Es werden aber noch stärkere Beben in den nächsten sieben Tagen erwartet, und es bebt fast im Minutentakt. Das Beben letzte Nacht war übrigens das größte, das bisher auf der Insel Kyushu verzeichnet wurde, und das drittgrößte seit Osaka-Kobe (1995).

Dennoch sieht die Stadt gut aus. In der Innenstadt sind keine Gebäude eingestürzt, aber Putz ist von den Wänden gefallen, Fenster sind zerbrochen, und es gibt Risse im Boden. Auch die wunderschöne Burg Kumamoto wurde stark beschädigt. Die Aufräumarbeiten scheinen zwar langsam, aber gut voranzuschreiten. Es sollen über 5.000 Häuser ohne Wasser- und Stromversorgung sein. Diese liegen überwiegend im Ost- und Westteil Kumamotos sowie der Stadt Mashiki westlich von Kumamoto, die es wesentlich schlimmer getroffen hat. Dort befindet sich auch der Großteil der eingestürzten Wohnhäuser. Insgesamt gab es laut den Behörden in der Präfektur Kumamoto bisher neun Tote.
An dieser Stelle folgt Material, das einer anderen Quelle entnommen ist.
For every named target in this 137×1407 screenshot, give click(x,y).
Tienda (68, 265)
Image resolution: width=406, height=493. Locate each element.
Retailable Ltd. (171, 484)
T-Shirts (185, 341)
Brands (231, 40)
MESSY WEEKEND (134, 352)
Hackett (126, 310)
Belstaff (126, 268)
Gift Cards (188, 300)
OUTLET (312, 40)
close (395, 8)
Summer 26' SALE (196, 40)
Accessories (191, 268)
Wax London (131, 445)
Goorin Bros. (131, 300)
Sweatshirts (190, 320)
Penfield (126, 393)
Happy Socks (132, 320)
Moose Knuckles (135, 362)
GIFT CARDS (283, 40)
AKW nicht betroffen, keine Tsunami-Gefahr

Das AKW, das rund 130 Kilometer von uns entfernt in der Präfektur Kagoshima liegt, soll nicht betroffen sein. Und aufgrund der Lage von Kumamoto und des Entstehungszentruma des Erdbebens besteht keine Tsunami-Gefahr.

Das Rathaus, in dem ich arbeite, ist nicht betroffen, und alle Angestellten sind wohlauf und unverletzt. Bis zu 44.000 Menschen sollen sich in 500 bereit gestellte Evakuierungszentren begeben haben.

"Niemals hätte ich gedacht, dass der Boden sich so bewegen kann"

Ich war während des Vorfalls auf einer Abschiedsfeier einer Kollegin und guten Freundin. Wir waren mit mehr als 20 Personen feucht-fröhlich beim Karaoke, als die Erde zu beben begann. Niemals hätte ich mir vorstellen können, dass sich der Boden so bewegen kann. Die Ausschläge waren gefühlte 50 Zentimeter von links nach rechts. Alle schrien. Nach etwa 30 Sekunden war es vorbei. Alle lagen auf dem Boden und versuchten ihren Kopf zu schützen. Manche weinten. Kurz darauf kam ein Angestellter und evakuierte das Gebäude. Es hatte in der Wand einen riesigen Riss. Die Situation war beängstigend.

Telefonnetz ausgefallen

Das Telefonnetz ist vollkommen ausgefallen, aber alle konnten über Apps wie Facebook und Line kommunizieren.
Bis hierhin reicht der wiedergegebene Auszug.